Jeff Annello is the coconspirator at Farnam Street and through some internet wandering I found two of his interviews that had some nice ideas. One with Halelly Azulay at The Talent Grow Show and the other with Chris Macintosh at The Big Question.

What appealed to me in these two interviews was Annello’s sense of work. He seems like a “lunchbox” worker. Show up each day, do good work, and your rewards will compound. If that was all I got from his interviews, that mindset would have been enough. But there were more notes than just that. Ready?

1/ Tools of the trade. In both interviews, Annello uses the analogy of a tool for mental models and said, “a mental model is a tool that helps you understand some particular aspect of how the world works.” Analogies like tools for mental models are good because they help articulate ideas. For example, one of Charlie Munger‘s oft quoted pieces of advice is to destroy your bad ideas. At the 2017 DJCO meeting Munger said he’s been busy doing this:

“I’m very busy destroying bad ideas because I keep having them. It’s hard for me to just single out one from such a multitude. I actually like it when I destroy a bad idea because it’s my duty to destroy it.”

Now mix in Annello’s tool analogy and we can visualize throwing out old tools and replacing them with new ones. Anyone who’s switched from corded drills to cordless ones or replaced a dull saw blade appreciates the new tool. So it goes for our mental models.

Annello, like a craftsman, enjoys the tools. “What’s constantly exciting to me is getting lifelong tools in the toolbox.” You see this in computer programmers who like to code and in woodworkers who have more planes that you’d ever thought possible. If you enjoy using things you’ll use them more.

Great jobs (like working at Farnam Street!) – writes Cal Newport – are rare and valuable and require rare and valuable skills. If you can match your temperament, work ethic, and luck in life towards tools used in those jobs you’ll get them.

Of course using a tool doesn’t mean using it properly. Annello suggests getting reps. “I think an efficient decision maker is like a chess player that has studied a lot of games, and can very quickly call to mind other moves that have been made and what the best moves are.” Annello knows that pattern recognition is a superpower because it saves you time.

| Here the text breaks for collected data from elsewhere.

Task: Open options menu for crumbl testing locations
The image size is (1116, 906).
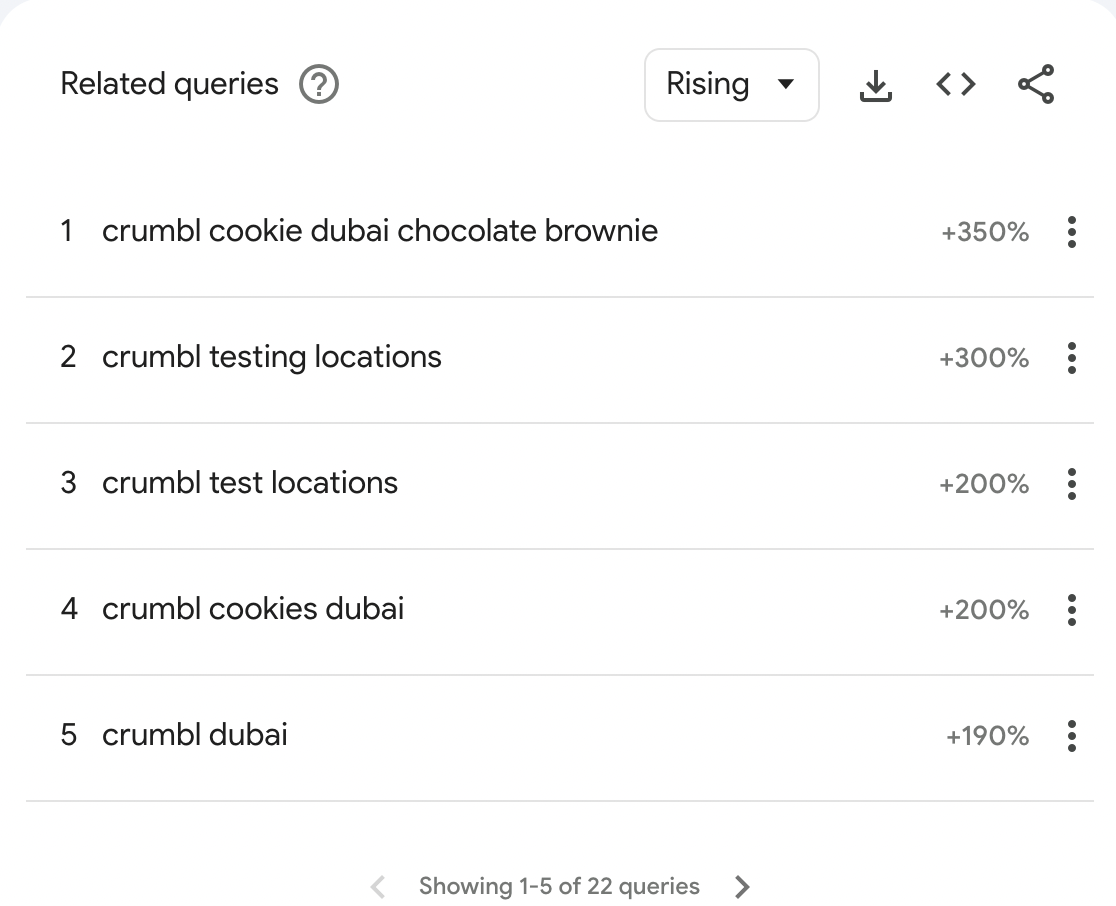Action: pos(1072,358)
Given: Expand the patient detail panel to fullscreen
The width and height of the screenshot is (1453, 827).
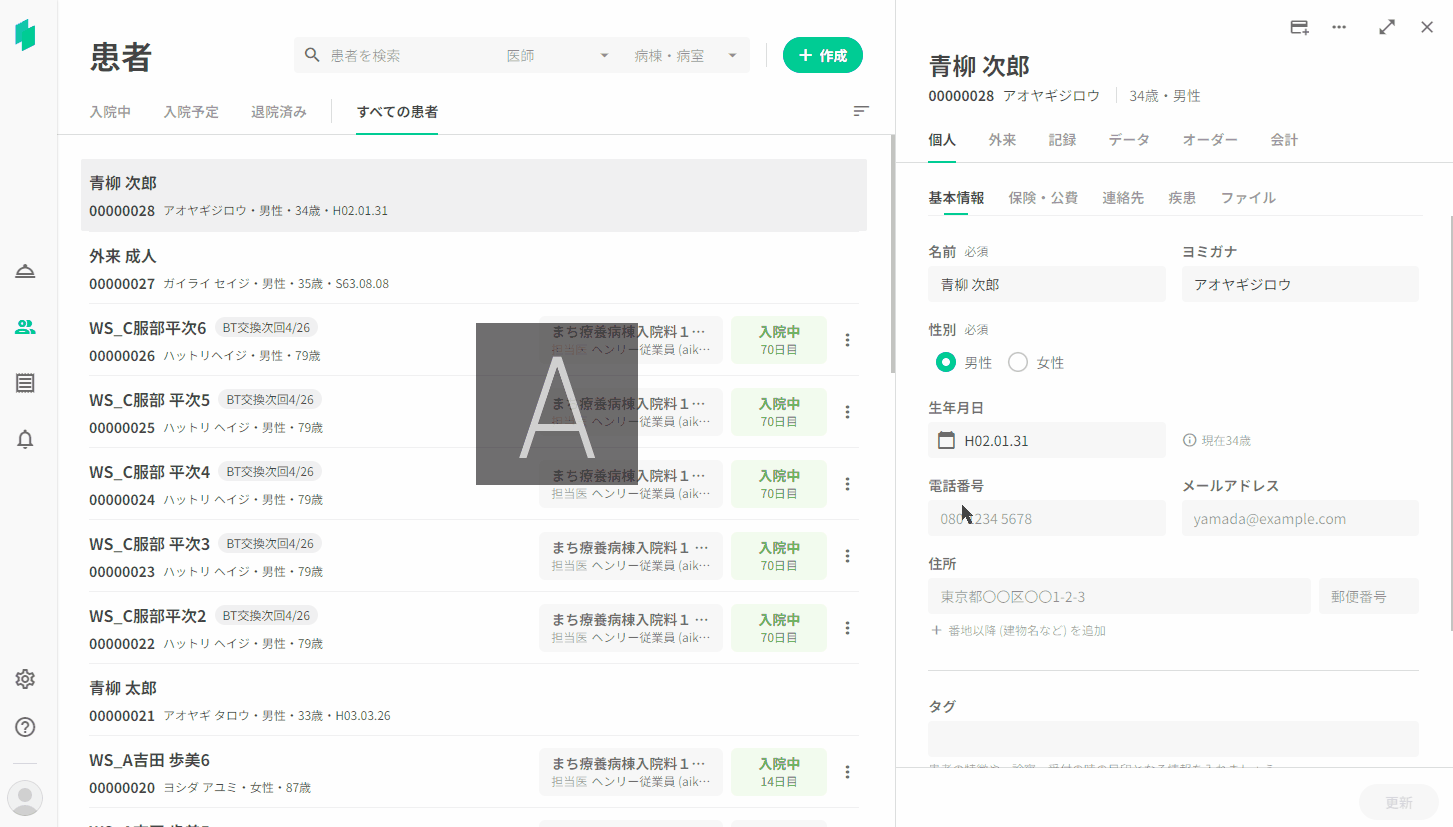Looking at the screenshot, I should pyautogui.click(x=1387, y=28).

Bill Belichick won a Super Bowl because he and Ernie Adams taught it to Malcolm Butler. Warren Buffett idolized Ted Williams because of William’s pattern recognition at home plate.  This superpower is built, just as Annello says, through repetitions. Which works for almost everything says Arnold Schwarzenegger:

A book interlude.

Annello said suggested It’s Your Ship for leaders. Sapiens was “an amazing book.” The Power Broker was “a fabulous book.” Poor Charlie’s Almanac is “the best summation of what causes us to make the errors we make.” Explaining Social Behavior was “an amazing book.” The Honest Truth About Dishonesty was good too.

2/ Biases and decision making. In both interviews, Annello was asked about common mistakes and he says one is “first conclusion bias.” Munger likes to say, Annello explains, “I never let myself hold an opinion unless I know the other side of the opinion better than that person does.” Avoid this bias with a “step back and ask, is that actually the best decision?”

My first conclusion bias was to think, “Yes, this a good idea.” But wait a minute. In agreeing with Annello aren’t I doing just that? Letting my first reaction rule the day? Rather, let’s take the scientific approach (“Good science bombards ideas from all possible angles,” Annello says) and test this.

Annello points out in the interview that for physical things, there’s isn’t really a bias. Ducking, catching, swinging, hoping or dodging are all skills honed over thousands of years of evolution. We’ve got a good track record for decisions of that sort. What trips us up are complex systems we aren’t well adapted for.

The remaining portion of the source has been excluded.